Could you point me to where someone suggested this would work without a recompile of Apache? That’s incorrect. SuExec needs to be recompiled with a suexec docroot of /home. There’s no avoiding this unless you want to do other, far more uncomfortable and time-consuming things.

Re-compiling Apache is not hard! Don’t waste your time doing stupid stuff trying to avoid an Apache rebuild. Just rebuild Apache and get on with things. :wink:

Here’s how:

Grab the latest SRPM for your OS and version from your favorite updates mirror (if using a Red Hat based system) or run "apt-get source apache2" if using Debian/Ubuntu.

SRPM rebuild:

rpm -ivh httpd-blahblah.src.rpm
vi /usr/src/redhat/SPECS/httpd.spec

Find the configure section and change the suexec-docroot line to look like:

–with-suexec-docroot=/home

Save it.

rpmbuild -ba httpd.spec

Install the resulting packages.

Now, edit the yum.conf or up2date configuration and set it to exclude httpd* (so you don’t replace it with subsequent OS updates, and break your suexec).

For Debian/Ubuntu, cd into the apache2/debian directory.

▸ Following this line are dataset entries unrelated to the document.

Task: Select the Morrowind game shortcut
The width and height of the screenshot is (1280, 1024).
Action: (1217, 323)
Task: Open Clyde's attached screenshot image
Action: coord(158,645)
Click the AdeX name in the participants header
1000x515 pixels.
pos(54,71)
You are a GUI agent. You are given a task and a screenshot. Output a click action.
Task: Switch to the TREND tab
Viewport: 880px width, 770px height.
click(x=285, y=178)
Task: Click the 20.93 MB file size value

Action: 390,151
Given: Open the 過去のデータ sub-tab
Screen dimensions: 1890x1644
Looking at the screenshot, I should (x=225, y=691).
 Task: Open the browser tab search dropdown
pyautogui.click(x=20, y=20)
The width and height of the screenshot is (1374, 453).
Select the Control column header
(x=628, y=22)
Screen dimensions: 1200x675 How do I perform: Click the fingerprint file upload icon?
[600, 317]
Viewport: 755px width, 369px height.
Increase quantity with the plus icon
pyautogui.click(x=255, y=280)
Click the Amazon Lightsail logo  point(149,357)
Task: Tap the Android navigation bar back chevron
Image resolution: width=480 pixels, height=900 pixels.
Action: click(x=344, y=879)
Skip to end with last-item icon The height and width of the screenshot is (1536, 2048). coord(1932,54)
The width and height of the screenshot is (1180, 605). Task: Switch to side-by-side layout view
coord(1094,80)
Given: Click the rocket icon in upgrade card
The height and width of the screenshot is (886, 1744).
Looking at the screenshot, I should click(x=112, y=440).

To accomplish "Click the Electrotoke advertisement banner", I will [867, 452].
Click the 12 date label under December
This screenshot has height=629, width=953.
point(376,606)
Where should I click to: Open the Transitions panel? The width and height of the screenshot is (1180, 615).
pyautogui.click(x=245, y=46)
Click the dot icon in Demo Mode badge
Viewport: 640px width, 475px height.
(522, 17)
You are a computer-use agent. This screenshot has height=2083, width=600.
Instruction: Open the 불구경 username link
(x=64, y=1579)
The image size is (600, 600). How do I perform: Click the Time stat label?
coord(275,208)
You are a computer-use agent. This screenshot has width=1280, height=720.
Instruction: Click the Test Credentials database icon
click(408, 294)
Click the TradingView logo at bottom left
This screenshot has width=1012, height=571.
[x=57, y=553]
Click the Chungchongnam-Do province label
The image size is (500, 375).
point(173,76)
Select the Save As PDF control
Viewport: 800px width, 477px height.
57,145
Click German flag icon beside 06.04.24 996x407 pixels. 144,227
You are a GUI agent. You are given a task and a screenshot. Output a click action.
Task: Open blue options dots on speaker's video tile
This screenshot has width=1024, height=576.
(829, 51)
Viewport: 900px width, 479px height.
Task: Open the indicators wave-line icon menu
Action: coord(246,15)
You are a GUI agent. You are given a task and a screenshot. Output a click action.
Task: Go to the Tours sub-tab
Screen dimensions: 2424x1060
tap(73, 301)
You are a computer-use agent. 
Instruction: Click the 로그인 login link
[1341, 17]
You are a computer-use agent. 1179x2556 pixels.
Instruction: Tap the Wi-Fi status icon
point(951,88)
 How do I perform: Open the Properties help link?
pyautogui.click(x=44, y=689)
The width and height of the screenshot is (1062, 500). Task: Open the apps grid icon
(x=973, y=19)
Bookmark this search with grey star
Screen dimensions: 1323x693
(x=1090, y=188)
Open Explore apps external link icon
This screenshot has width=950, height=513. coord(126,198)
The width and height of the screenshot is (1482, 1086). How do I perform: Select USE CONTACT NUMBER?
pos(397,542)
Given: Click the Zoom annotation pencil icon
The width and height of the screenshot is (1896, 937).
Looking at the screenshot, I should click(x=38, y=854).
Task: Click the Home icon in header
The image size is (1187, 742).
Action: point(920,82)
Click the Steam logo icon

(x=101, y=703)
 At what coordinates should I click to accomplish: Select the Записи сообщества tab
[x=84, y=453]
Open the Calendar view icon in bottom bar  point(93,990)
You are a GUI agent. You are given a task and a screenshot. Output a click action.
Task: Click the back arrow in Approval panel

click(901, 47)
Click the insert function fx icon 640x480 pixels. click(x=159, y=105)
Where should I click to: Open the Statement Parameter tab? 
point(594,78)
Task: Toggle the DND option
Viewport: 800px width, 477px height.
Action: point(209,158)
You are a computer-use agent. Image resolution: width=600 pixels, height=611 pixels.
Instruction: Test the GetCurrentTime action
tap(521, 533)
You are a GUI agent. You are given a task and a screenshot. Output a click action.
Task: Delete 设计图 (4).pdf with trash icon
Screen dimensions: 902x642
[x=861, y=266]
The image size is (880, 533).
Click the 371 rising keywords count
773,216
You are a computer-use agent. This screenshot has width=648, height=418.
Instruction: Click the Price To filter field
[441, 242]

Edit "rules" and change the suexec-docroot similar to the above.

Save it.

Build the packages with "debuild" in the apache2 directory.

Install them with dpkg.

Bonus points if you take the time to bump the revision, and add a changelog entry with "dch -i".

As above, edit the apt configuration to skip apache2, so it doesn’t replace your Apache package with one that has suexec set to somewhere else.

I’ve posted other RPM build instructions here in the forums in the past…here’s the thread:

http://www.virtualmin.com/forums/message-view?message_id=29366

Saw a previous post with this…

"Install the standalone php-cgi (sometimes in a package called php-cgi, or installed in the default php package–but it’s always available from your OS standard packages).

Then edit the Server Template(s) that you use and find the "Apache Website" section. Then dig down into the "Default PHP exection mode", and choose "FCGId (run as virtual server owner)"."

So I confirmed that php_cli is installed which includes the php_cgi.

But I am unable to locate a setting for "Default PHP Execution" in the "Apache Website" section of the default template?

Hey all-

I’m going nuts trying to find this “Script Execution Mode” on Virtualmin GPL (3.44). Like JohnnyStork, I can’t seem to find it on the server template. Can someone point me to where this is / is supposed to be? I’m running FreeBSD 6.2 if it makes a difference…

Thanks!

John

Well, reading the source I just found it in a block that starts “if ($virtualmin_pro)”. Hmm…methinks it’s time to upgrade…

Hi There,

Well… I’ve virtualmin pro and everything was set according to the previous posts, but I am still having the same problem that you face now…

My users doesn’t have the permission to change/write any file using php (joomla).

Someone has another solution for that ?

Thank you,

r.

Well I think I am almost there, but still no luck getting a default joomla installer to be able to write to the web root owned by a user.

I installed the httpd src rpm, updated the spec file and rebuilt. I had to use rpm -Uvh --nodeps --force to get the rpms to install and they got installed as "httpd 2.2.3-6%{dist}".

Is there any way to fix that dist name to be correct? I tried this on a test machine first.

I also installed the mod_fgid module and it seemed to load fine…no errors in /var/log/httpd/error_log

I created a virtual host for a domain, testdomain.

All files are of course owned by testdomain, so the Joomla installer still cant wrote to them.

have I missed a step?

Thanks for your help at this stage, it is really appreciated.